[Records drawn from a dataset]
────────────────
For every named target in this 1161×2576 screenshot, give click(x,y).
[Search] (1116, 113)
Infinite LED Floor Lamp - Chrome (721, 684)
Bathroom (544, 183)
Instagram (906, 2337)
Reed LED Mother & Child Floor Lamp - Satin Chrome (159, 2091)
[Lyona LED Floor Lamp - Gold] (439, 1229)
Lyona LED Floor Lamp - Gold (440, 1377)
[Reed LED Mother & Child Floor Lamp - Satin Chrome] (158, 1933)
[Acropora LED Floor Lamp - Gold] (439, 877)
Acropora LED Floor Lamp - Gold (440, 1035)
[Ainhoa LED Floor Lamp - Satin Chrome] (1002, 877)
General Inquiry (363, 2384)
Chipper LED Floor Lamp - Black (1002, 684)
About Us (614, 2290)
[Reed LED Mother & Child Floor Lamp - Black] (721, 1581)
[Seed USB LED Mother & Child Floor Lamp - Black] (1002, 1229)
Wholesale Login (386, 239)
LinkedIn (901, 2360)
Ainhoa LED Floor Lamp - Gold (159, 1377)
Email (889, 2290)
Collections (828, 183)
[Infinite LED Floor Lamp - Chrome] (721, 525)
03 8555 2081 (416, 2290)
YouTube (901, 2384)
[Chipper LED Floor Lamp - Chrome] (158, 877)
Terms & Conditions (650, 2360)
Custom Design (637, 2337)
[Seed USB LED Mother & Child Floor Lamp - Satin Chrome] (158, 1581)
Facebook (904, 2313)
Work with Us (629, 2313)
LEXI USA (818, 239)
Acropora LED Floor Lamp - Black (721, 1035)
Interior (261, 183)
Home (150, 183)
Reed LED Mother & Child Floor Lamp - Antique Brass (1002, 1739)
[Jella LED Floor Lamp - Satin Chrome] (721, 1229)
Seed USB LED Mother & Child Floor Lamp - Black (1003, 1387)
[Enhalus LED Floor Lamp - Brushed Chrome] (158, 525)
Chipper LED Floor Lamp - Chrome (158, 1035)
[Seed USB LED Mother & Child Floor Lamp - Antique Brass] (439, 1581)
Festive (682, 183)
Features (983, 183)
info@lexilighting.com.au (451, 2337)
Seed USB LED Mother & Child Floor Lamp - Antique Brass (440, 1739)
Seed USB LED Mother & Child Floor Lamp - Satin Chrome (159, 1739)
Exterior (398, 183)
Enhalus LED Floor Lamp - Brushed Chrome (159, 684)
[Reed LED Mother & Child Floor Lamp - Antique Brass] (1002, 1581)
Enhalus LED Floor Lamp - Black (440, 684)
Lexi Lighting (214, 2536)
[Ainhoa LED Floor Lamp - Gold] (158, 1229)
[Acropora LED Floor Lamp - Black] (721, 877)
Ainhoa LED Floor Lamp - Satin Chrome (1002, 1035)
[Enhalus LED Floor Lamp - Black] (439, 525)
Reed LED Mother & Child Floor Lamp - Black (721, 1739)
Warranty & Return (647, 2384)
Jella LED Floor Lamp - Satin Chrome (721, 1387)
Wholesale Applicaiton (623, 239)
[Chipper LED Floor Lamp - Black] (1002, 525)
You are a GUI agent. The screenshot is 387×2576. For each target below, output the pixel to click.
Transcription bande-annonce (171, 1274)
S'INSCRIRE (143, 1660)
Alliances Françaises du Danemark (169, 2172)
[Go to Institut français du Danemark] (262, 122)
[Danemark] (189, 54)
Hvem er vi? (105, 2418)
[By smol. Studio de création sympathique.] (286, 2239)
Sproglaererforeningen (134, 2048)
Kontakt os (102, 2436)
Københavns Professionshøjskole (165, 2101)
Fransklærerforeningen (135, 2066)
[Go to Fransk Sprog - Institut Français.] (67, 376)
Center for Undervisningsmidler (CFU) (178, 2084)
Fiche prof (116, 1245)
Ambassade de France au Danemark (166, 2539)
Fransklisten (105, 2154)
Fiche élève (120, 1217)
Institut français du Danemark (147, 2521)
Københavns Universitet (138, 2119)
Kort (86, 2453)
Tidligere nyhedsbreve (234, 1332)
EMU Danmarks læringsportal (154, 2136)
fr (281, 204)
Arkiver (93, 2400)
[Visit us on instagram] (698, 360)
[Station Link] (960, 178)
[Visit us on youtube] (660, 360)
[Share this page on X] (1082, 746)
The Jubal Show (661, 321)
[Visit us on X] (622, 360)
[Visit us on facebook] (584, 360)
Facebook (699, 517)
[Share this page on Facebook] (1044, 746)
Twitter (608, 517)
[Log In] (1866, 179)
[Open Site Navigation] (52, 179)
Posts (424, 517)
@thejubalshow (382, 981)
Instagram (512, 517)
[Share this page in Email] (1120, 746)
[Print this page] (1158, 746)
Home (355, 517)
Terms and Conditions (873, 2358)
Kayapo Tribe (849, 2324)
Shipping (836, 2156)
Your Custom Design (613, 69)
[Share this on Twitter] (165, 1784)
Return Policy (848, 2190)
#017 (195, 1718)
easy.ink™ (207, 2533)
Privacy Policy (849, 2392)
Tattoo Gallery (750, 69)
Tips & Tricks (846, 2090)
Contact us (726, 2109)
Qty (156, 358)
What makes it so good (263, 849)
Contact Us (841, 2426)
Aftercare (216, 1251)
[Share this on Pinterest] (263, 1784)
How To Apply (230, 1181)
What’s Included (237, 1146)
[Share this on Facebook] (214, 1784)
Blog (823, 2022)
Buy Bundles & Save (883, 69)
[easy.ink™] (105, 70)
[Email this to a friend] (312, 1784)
────────────────
What you are asked to do
When a line in the data contains "Acropora", return it as written.

Written response
[Acropora LED Floor Lamp - Gold] (439, 877)
Acropora LED Floor Lamp - Gold (440, 1035)
Acropora LED Floor Lamp - Black (721, 1035)
[Acropora LED Floor Lamp - Black] (721, 877)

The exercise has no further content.